Les gendarmes avaient effectivement, avant 2017, un système qui différait de celui de la légitime défense prévue par le code pénal, mais ils bénéficiaient d'une formation différente – et elle le reste –, et la culture n'était pas la même. Les ordres et le commandement sont différents. On a donné aux policiers le même droit qu'aux gendarmes, mais sans l'assortir de formations, et les ordres ne sont pas à la hauteur. Les directives sont extrêmement floues en ce qui concerne l'utilisation de cette disposition.

Nous ne demandons pas son abrogation, j'insiste sur ce point, pour désarmer la police ou l'empêcher de faire son travail. L'article du code pénal relatif à la légitime défense, si on veut bien le lire dans son intégralité, permettra toujours à un policier ou à un gendarme d'utiliser son arme lorsque sa vie, ou celle d'un tiers, est en danger. En revanche, je le répète, des faits sont là. J'ai une pensée pour les familles qui ont perdu un enfant, un proche, un de leurs membres, et qui ne sont pas entendues. La question du traitement judiciaire de ces affaires a été évoquée, mais il faudrait aussi parler de leur dépaysement. Les refus d'obtempérer et les décès consécutifs aux tirs des policiers font l'objet d'une omerta.

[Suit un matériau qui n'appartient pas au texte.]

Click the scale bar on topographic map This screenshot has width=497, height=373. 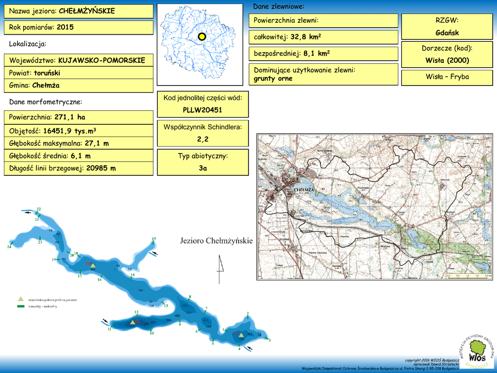tap(469, 275)
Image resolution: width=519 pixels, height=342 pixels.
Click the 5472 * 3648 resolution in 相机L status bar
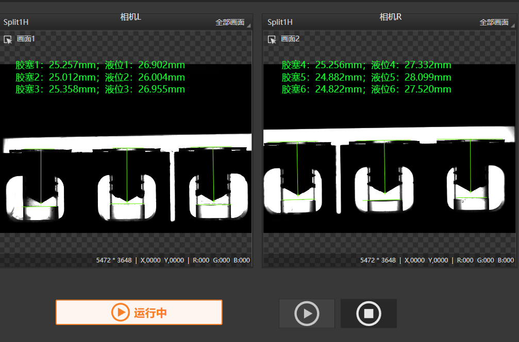[x=114, y=260]
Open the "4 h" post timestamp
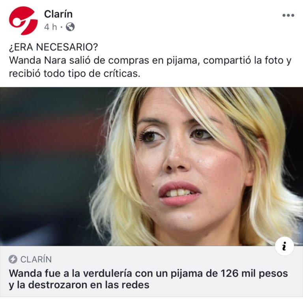The width and height of the screenshot is (303, 302). pos(51,27)
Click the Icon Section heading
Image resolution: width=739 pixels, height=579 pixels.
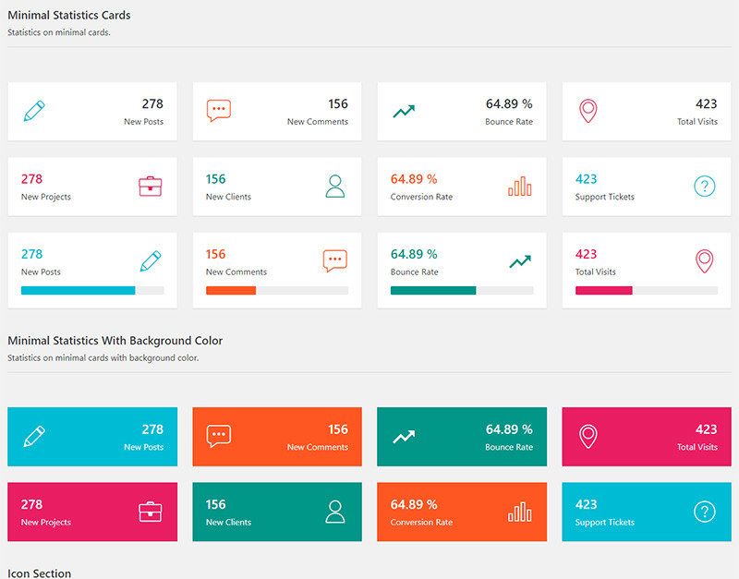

Cette proposition de loi a pour objectifs, tout à la fois, de sécuriser les forces de l'ordre lors de l'utilisation de leurs armes, comme c'était le cas avant 2017, et d'éviter d'avoir à débattre au sein de cette commission, dans les prochaines semaines ou les prochains mois, d'un nouveau décès à la suite d'un refus d'obtempérer. Il est urgent d'abroger cet article, qui a endeuillé trop de familles.